After point clustering was completed, the positions of individual bales could be predicted. A comparison between the predicted and the surveyed bale positions for three independent fields are summarized in

Table 9. Bale localization performance in three fields using the proposed method compared with RTK–GNSS ground survey.

Field	RMSE (°)	RMSELAT (°)	RMSELON (°)	RMSE (m)	RMSELAT (m)	RMSELON (m)
0	$2.405\times {10}^{-5}$	$1.195\times {10}^{-5}$	$2.087\times {10}^{-5}$	2.67	1.33	2.32
1	$2.233\times {10}^{-5}$	$7.897\times {10}^{-6}$	$2.089\times {10}^{-5}$	2.48	0.88	2.32
2	$1.916\times {10}^{-5}$	$1.371\times {10}^{-5}$	$2.337\times {10}^{-5}$	2.13	1.52	2.60
Average	$2.185\times {10}^{-5}$	$1.119\times {10}^{-5}$	$2.171\times {10}^{-5}$	2.43	1.24	2.41

. While the error associated with this method was larger than orthomasic mapping, it was small compared with the size of the field (Figure 9).

Although this project presented good results, there are limitations. The first limitation is that the detection model was trained on one type of bale (round bale with net wrap), in two types of crops, and under good illumination conditions. This problem can be solved by increasing the training dataset with more samples of other bales and weather conditions or augmenting the data using generative adversarial networks, as Zhao et al. [36] proposed. The second issue is that precision is lower than that obtained using orthomosaic mapping [25]. For some tasks, such as path planning, the generated map could be augmented by navigation algorithms such as SLAM to correct the map. For other applications requiring centimeter precision, a better GPS, correction signal for the UAV, or utilizing surveyed positions as ground control points might be considered. The last consideration is the topography of the field. The fields imaged in this study were generally flat and rectangular in shape. If the field has a slope or deformations, it might interfere with the pixel resolution of the image and affect the localization performance.

The method resulting from this work has utility over other geolocalization methods that utilize ground control points and image stitching [37]. The process to set up the ground control points and to obtain their coordinates can be time consuming and hard to automate [38]. The method presented here relies only on the GPS data and the imagery provided by the UAV. The GPS utilized in this study had meter precision (1.5 m); therefore, the bale geolocation accuracy could not reach centimeter precision achieved by the orthomosaic method.
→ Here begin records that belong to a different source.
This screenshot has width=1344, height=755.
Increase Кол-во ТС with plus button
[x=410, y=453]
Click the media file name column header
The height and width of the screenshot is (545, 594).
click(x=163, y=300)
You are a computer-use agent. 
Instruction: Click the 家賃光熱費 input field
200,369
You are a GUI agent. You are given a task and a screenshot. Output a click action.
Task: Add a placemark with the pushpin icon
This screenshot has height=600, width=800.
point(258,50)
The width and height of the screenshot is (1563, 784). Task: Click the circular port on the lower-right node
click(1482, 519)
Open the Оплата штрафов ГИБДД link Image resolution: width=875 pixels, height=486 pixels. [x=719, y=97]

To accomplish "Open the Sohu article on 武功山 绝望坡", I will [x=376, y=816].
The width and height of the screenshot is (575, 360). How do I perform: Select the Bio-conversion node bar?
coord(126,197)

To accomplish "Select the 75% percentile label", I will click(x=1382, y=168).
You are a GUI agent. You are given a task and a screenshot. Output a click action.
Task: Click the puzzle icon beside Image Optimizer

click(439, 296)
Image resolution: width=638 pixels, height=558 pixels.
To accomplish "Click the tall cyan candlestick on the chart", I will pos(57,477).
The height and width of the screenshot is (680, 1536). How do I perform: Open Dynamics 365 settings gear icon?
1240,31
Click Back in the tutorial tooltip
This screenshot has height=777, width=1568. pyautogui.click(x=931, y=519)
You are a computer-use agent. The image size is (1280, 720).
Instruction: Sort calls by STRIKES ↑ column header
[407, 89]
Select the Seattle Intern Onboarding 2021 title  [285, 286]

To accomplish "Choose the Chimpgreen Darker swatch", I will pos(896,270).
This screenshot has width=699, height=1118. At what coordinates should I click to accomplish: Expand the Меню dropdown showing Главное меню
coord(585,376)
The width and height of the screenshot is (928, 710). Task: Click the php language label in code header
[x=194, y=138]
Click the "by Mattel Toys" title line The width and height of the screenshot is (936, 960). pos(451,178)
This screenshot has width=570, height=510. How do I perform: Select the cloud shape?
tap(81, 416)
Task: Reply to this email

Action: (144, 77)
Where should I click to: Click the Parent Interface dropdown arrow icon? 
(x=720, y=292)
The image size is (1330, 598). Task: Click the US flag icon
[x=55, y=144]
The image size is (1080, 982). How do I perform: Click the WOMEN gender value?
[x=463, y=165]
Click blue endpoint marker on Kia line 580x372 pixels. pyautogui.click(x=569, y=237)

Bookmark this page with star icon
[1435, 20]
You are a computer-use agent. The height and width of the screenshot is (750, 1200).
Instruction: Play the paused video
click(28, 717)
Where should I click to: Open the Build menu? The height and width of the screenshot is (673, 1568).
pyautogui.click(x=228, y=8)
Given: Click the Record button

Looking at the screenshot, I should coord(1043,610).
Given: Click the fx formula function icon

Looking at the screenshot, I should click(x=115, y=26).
However, the level of accuracy achieved and the performance of the YOLOv3 detection demonstrated in this work would be sufficient for automated bale collection and use in machinery logistics simulations.

4. Conclusions

This work optimized a software pipeline that transformed monocular images with GPS metadata into georeferenced coordinates of round bales with a precision of 2.41 m and an inference time of 0.4 s. The optimal pipeline consisted of bale detection with YOLOv3, deduplication of multiple observations of the same bale with DBSCAN, and transformation of GPS coordinates from image metadata into bale positions. This method would have utility in generating datasets for modeling bale collection systems and path planning for crewed and uncrewed bale collection systems.